Wilson qualified for the U.S. Open, but he again was overshadowed by a teenager from Hawaii, 15-year-old Tadd Fujikawa. The freshman at Moanalua High became the youngest player since 1941 to qualify for the U.S. Open. He finished No. 6 on the Advertiser list.
 
The other golfer on the list (No. 9) was Casey Watabu, who beat Anthony Kim to win the U.S. Public Links Amateur. And to top off the year, Parker McLachlin earned his PGA TOUR card at Q-school. That got honorable mention.
 
'It's been the best summer ever for Hawaii,' Wilson said.
 
The success of golf on the islands will hit home later this year.
 
The last player from Hawaii to compete in the Masters was Guy Yamamoto in 1995, from winning the Public Links.

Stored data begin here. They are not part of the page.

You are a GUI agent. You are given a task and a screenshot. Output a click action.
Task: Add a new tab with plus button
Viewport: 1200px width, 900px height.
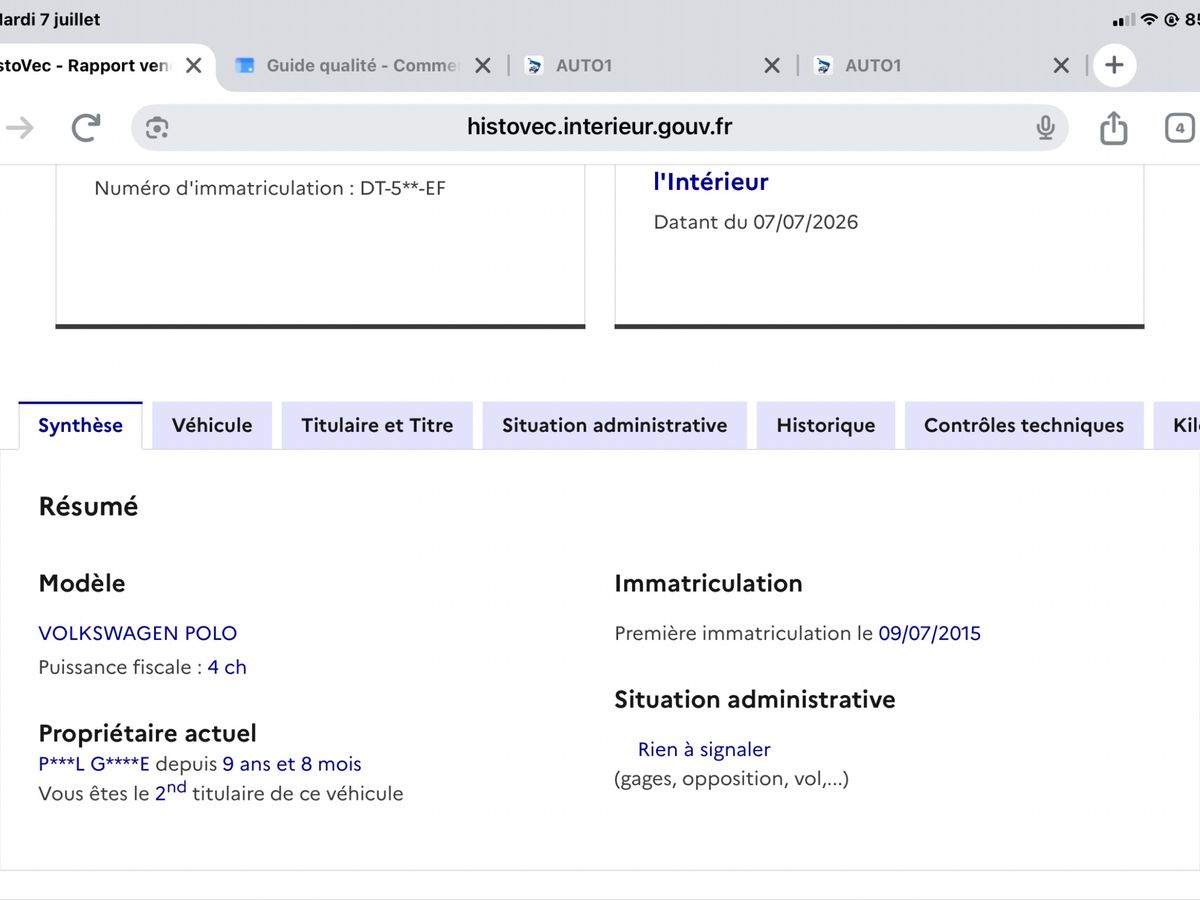[x=1114, y=66]
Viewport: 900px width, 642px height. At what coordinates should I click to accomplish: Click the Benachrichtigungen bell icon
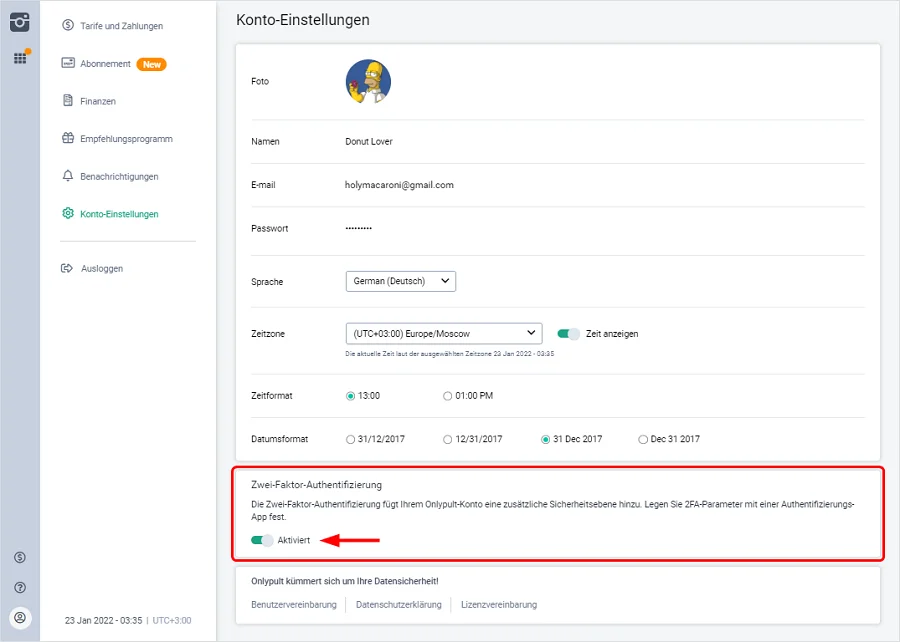coord(68,176)
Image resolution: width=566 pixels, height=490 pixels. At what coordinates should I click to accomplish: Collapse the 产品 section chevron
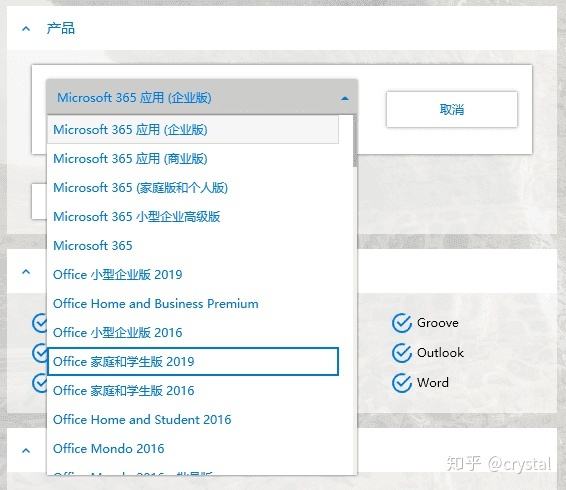26,29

This year, Hawaii will have two players at Augusta National for the first time -- Wilson, from finishing 22nd on the PGA TOUR money list, and Watabu from his victory in the Public Links.
 
Wilson still remembers what a big deal it was for David Ishii to play in the 1990 Masters, having won the Hawaiian Open that year.
 
'It's always good to know someone and have them set an example and show that it's possible,' Wilson said. 'Ishii did that in '90. And more recently for me was Mike Weir, watching his success as a college teammate (they played together at BYU).'
 
Ishii shot 74-79 and Yamamoto went 84-77. Both missed the cut.
 
In some respects, Kapalua is like Augusta National for Wilson.
 
He has watched the Mercedes-Benz Championship every year since it moved to Maui and feels like he knows every hole. And when he played the course for the first time, he was amazed at the elevation changes, the size and the speed of the greens.
 
'TV doesn't do it justice,' he said, a remark often heard by players at the Masters for the first time.
 
It was stunning to hear that a guy who was born and raised in Hawaii and grew up playing golf had never set foot on the Plantation course until a practice round last week.
 
'Growing up here, everyone thinks I've played every course,' Wilson said. 'I was a little junior golfer who couldn't afford to be on a resort course, and had no reason to be on one unless there was a junior tournament.'
 
He grew up in Kaneohe, on the windward side of Oahu, and beat the ball around public courses such as Pali.
 
'I came over here once to buy a hat,' Wilson said. 'That was about it.'
 
Wilson didn't get off to a great start. He took double bogey after hitting into the knee-high native grasses on No. 3, and he took another double bogey on the 15th when he three-putted from 15 feet, which is easy to do in 30 mph wind. He wound up with an 80 on Thursday, a score that is not unusual the first tournament of the year in severe conditions.
 
His gallery was among the largest, and the cheer when he was introduced on the first tee made it sound like Sunday.
 
Big crowds are not the norm for Wilson, except when he got into a playoff with Lehman at the International, beating him on the first extra hole. And there were those two rounds at Colonial in 2003, when he was paired with Annika Sorenstam as she became the first woman in 58 years to play on the PGA Tour.
 
That is more a footnote for Wilson now, who has moved on to bigger things.
 
And the rest of Hawaii is following.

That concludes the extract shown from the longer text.